Horses owned by Widener won 1,243 races and more than $9 million in winnings. His horses won the Flash Stakes nine times; the Futurity Stakes and Sanford Stakes five times; the Metropolitan Handicap, Hopeful Stakes, and Saratoga Special Stakes four times; the Coaching Club American Oaks two times; and the Alabama Stakes, Suburban Stakes, and Whitney Stakes one time. Horses that were bred by Widener won 4,524 races and over $16 million in winnings.
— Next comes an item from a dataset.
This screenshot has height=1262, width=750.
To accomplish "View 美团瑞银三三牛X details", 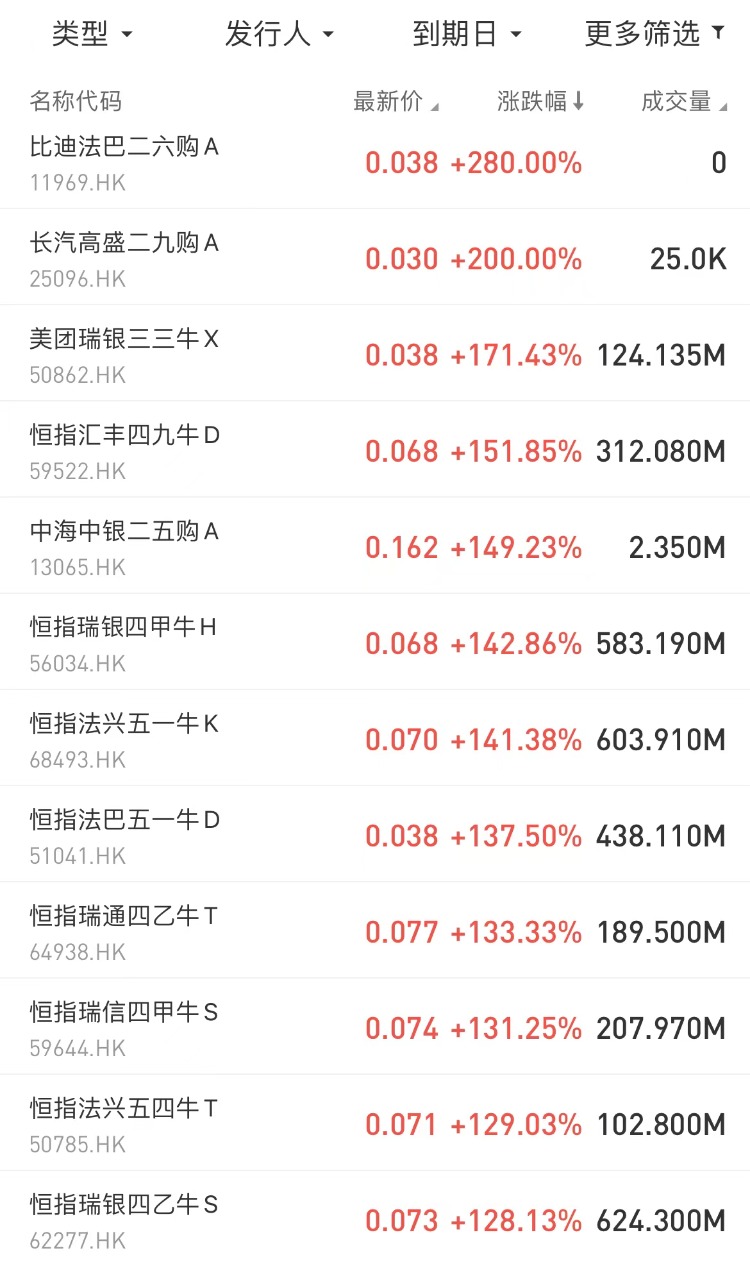I will pyautogui.click(x=375, y=353).
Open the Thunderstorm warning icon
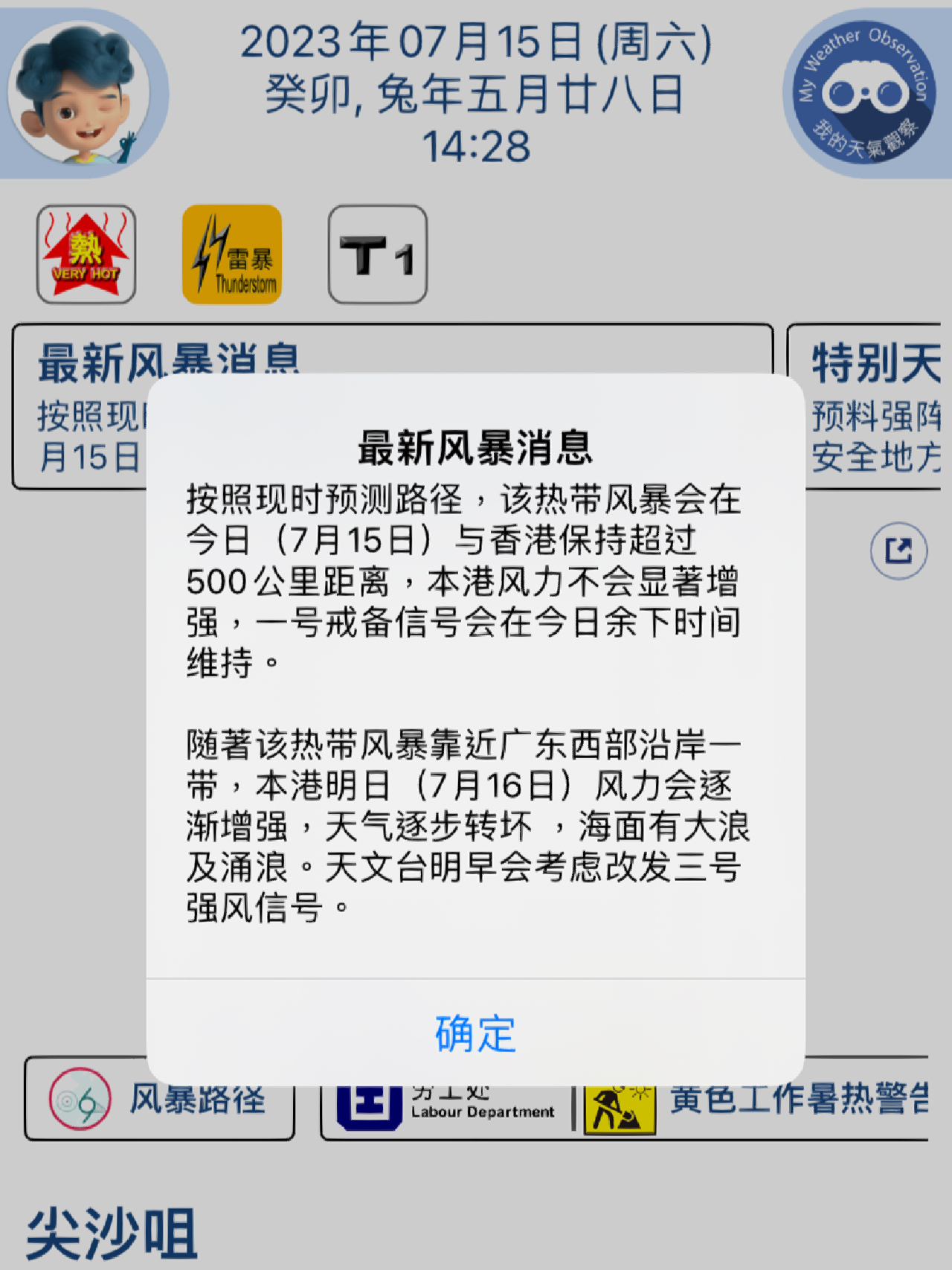This screenshot has height=1270, width=952. pyautogui.click(x=232, y=254)
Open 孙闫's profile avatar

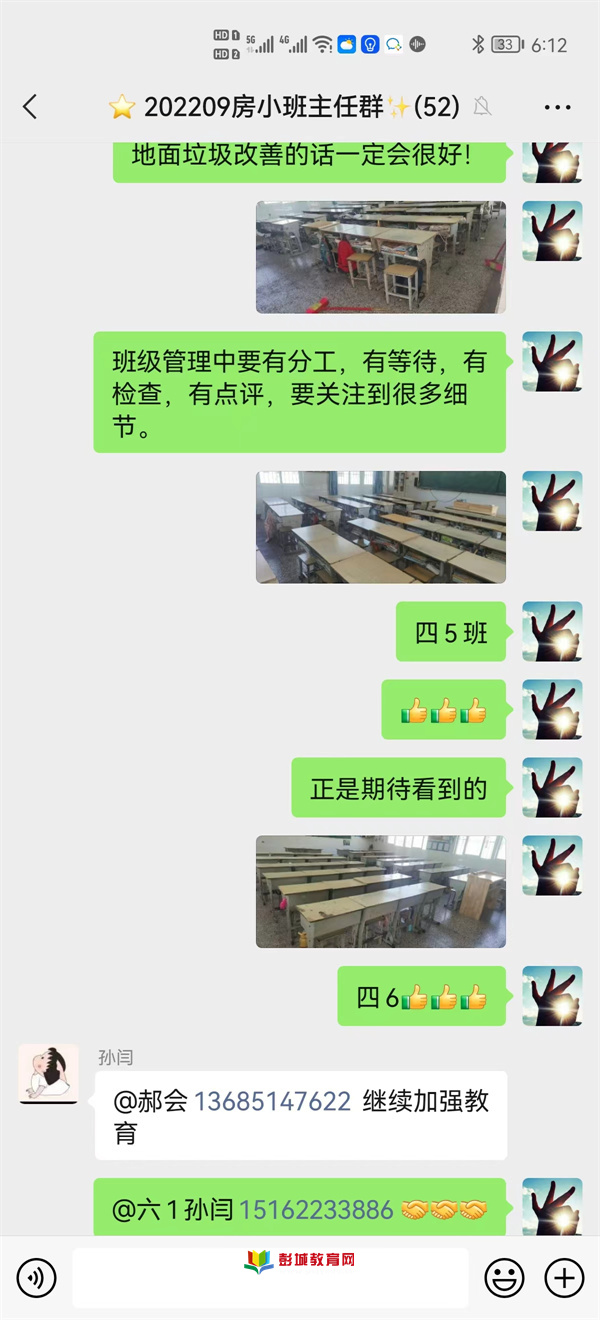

Widener served on the leadership committee for the Jockey Club from 1950 to 1963 and he led the Greater New York Association which became the New York Racing Association. From 1960 to 1968, Widener served as president of the National Museum of Racing and Hall of Fame. In 1971, he was the first to be named an "Exemplar of Racing" by the National Museum of Racing and Hall of Fame.

==Philanthropy==
He served as chairman of the Philadelphia Museum of Art. In 1954, he built the 80-room Widener Memorial School for handicapped children which is now a part of the School District of Philadelphia.

==Personal life==
In 1917, he married divorcée Jessie (née Sloane) Dodge, daughter of Henry T. Sloane and Jessie Robbins, and became stepfather to Diana Dodge.

He was the first Widener accepted into the Philadelphia Club.

Widener died on December 8, 1971 at Erdenheim Farm, and was interred at Laurel Hill Cemetery in Philadelphia. He left the farm and his personal fortune to his nephew, Fitz Eugene Dixon Jr.

==Legacy==
In 1980, an addition to the New Bolton Center veterinary hospital was renamed the George D. Widener Hospital for Large Animals.